COMISSÃO PASTORAL DA TERRA

 

“A luta foi difícil, mas chegamos na nossa terra”, é o que mais se ouve quando visita-se o Projeto de Desenvolvimento Sustentável (PDS) Nova Conquista II, no município de Novo Mundo, norte do Mato Grosso.

Texto e imagens por Elizabete Flores*

As 96 famílias assentadas são oriundas do Acampamento União Recanto Cinco Estrelas - a maioria viveu por mais de 15 anos debaixo de barracos de lona. Para estas famílias, “terra é mais que terra”. Como dizia Dom Tómas Balduino, “é lugar de reprodução da vida. E de vida Digna”.

Foram muitas as lutas, ocupações, marchas, trancamentos de rodovias. As famílias sofreram todo o tipo de violência física e emocional com os despejos pela Polícia Militar (PM), que chegou a usar liminar falsa, e com os ataques de jagunços, ameaças de morte, perseguição, torturas, queima dos barracos, tiroteios, envenenamento das águas com agrotóxicos, além da violência cotidiana que é a vida embaixo da lona e às margens das estradas. Mas a vida venceu a morte!

O grupo reivindicava as terras da Fazenda Recanto, que fica dentro da Gleba Nhandú, que possui 211 mil hectares, área esta de propriedade da União, quase toda grilada por grandes fazendas. Essa fazenda é uma área emblemática, pois era grilada por um fazendeiro conhecido como ‘Chapéu Preto’, notório pela forma violenta de agir contra os trabalhadores e as trabalhadoras, seus opositores e também pela prática de trabalho escravo. Somente em uma das operações na área, em 2003, foram libertados 136 trabalhadores.

Em 2017 o sonho das famílias de chegada à Terra Prometida avança com a decisão da Justiça Federal de Sinop, que reconheceu a área como sendo da União e determinou a criação do assentamento, que somente se concretizou em março de 2018. A ‘luita’, como sempre diz Seu Teobaldo Francisco, principal liderança do grupo, hoje com 76 anos de idade, ainda continua e não tem prazo para terminar, pois o fazendeiro recorre da decisão e usa todo tipo de influência junto aos tribunais para tentar retirar as famílias da terra.

§ O que se pede
Reescreva a parte do texto sobre o assentamento começando em "As 96 famílias" e terminando em "venceu a morte!", trocando "barracos de lona" por "tendas de lona".

§ Dados brutos
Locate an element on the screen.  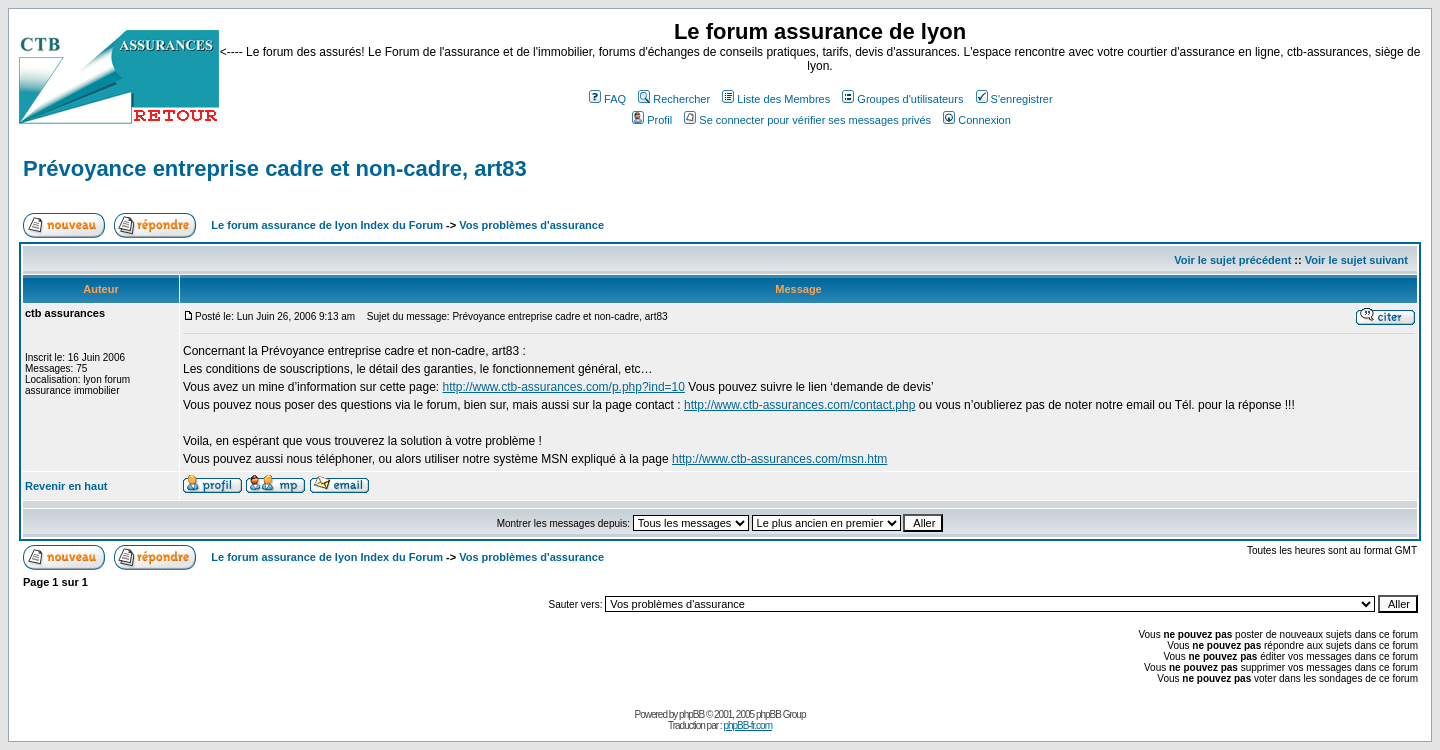
Revenir en haut is located at coordinates (66, 486).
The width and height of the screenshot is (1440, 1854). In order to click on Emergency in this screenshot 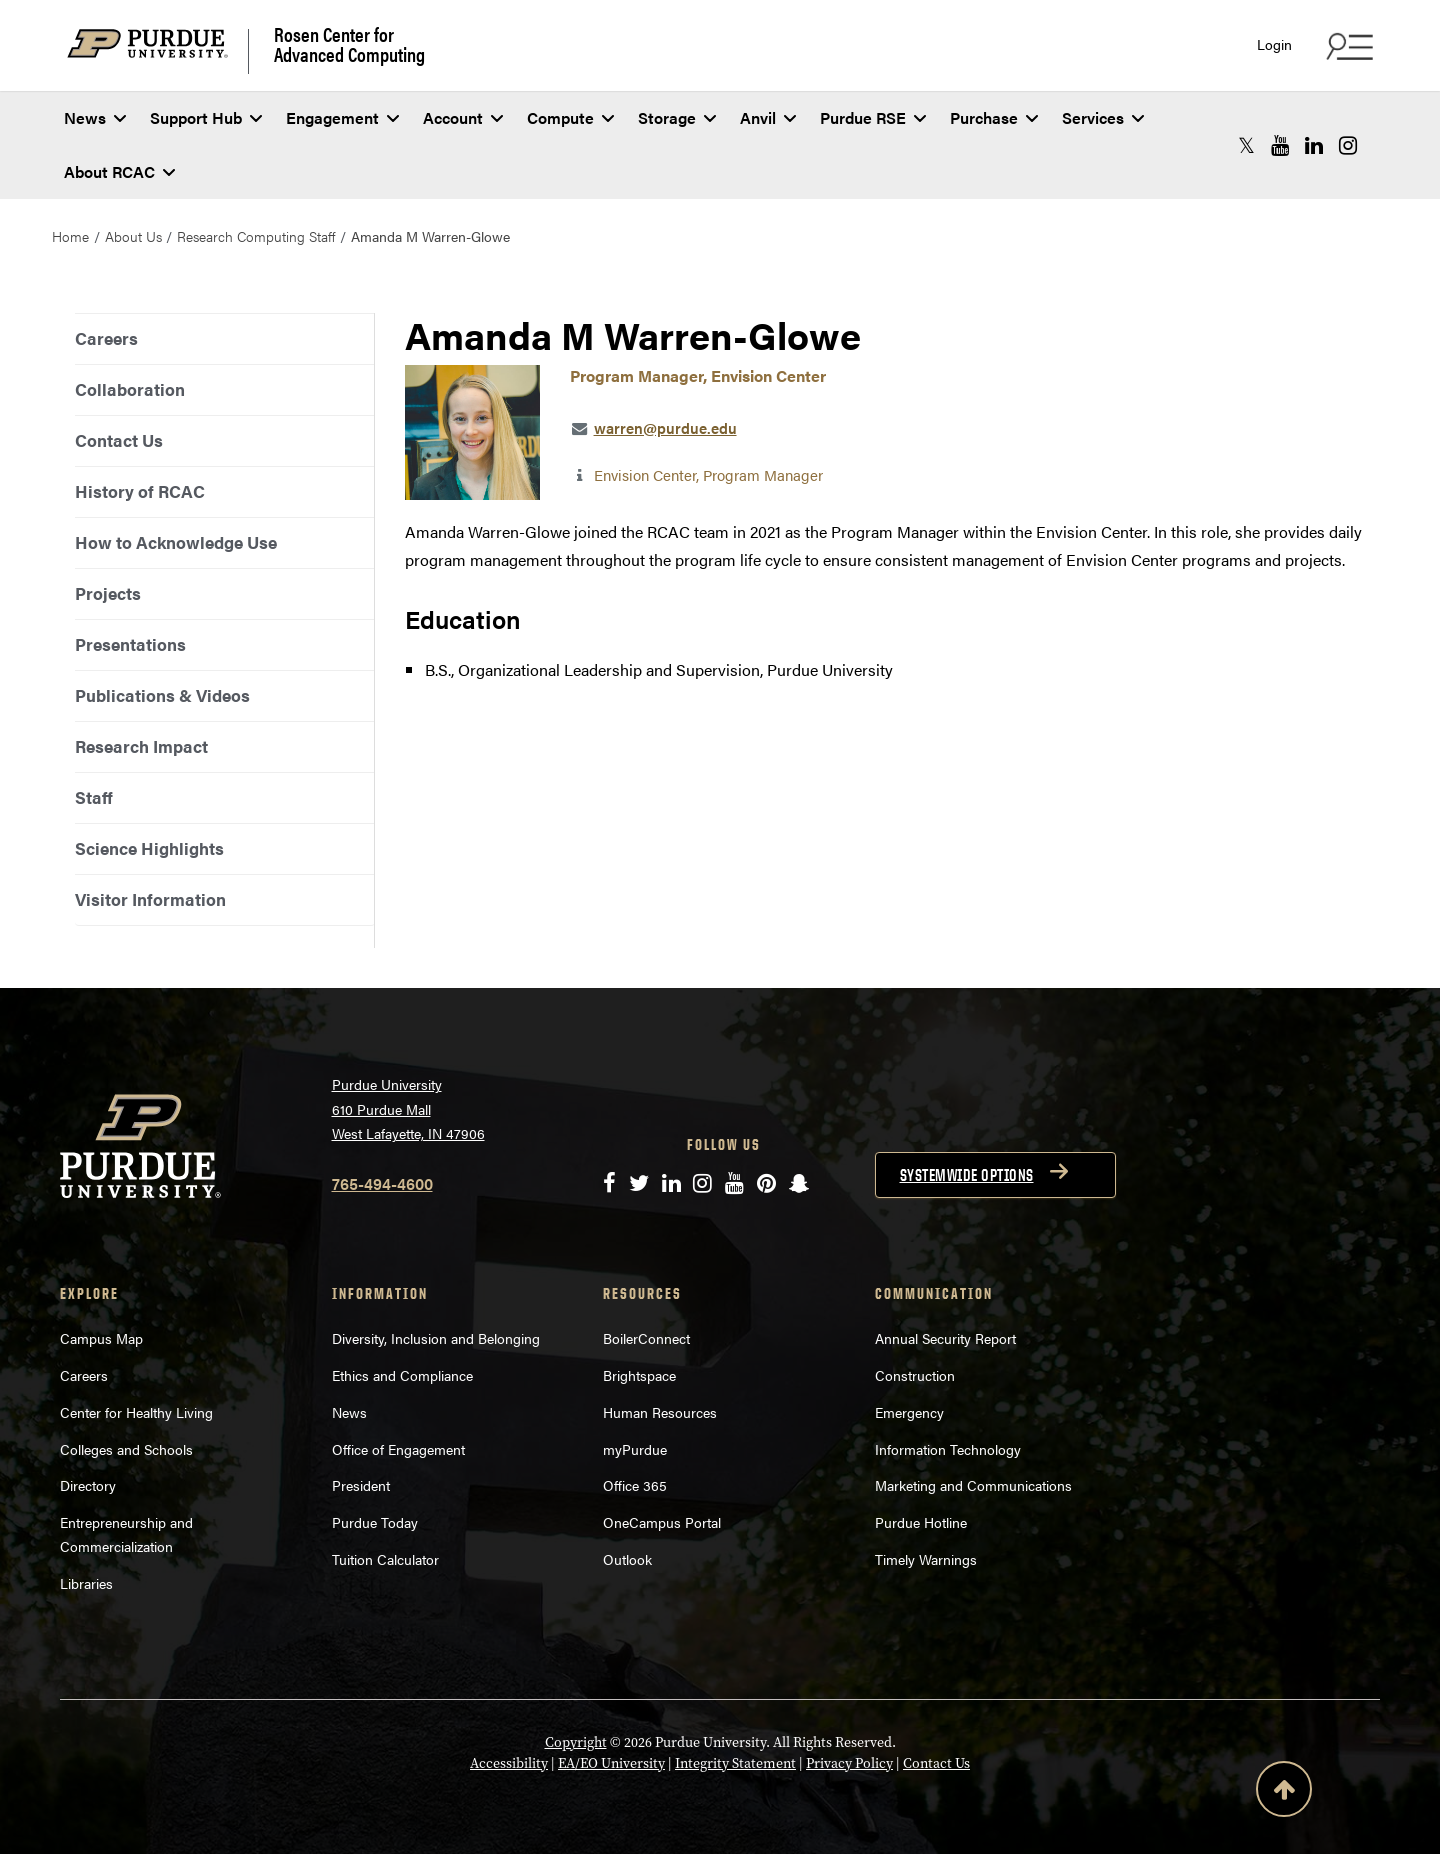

§ Resultado
As 96 famílias assentadas são oriundas do Acampamento União Recanto Cinco Estrelas - a maioria viveu por mais de 15 anos debaixo de tendas de lona. Para estas famílias, “terra é mais que terra”. Como dizia Dom Tómas Balduino, “é lugar de reprodução da vida. E de vida Digna”.

Foram muitas as lutas, ocupações, marchas, trancamentos de rodovias. As famílias sofreram todo o tipo de violência física e emocional com os despejos pela Polícia Militar (PM), que chegou a usar liminar falsa, e com os ataques de jagunços, ameaças de morte, perseguição, torturas, queima dos barracos, tiroteios, envenenamento das águas com agrotóxicos, além da violência cotidiana que é a vida embaixo da lona e às margens das estradas. Mas a vida venceu a morte!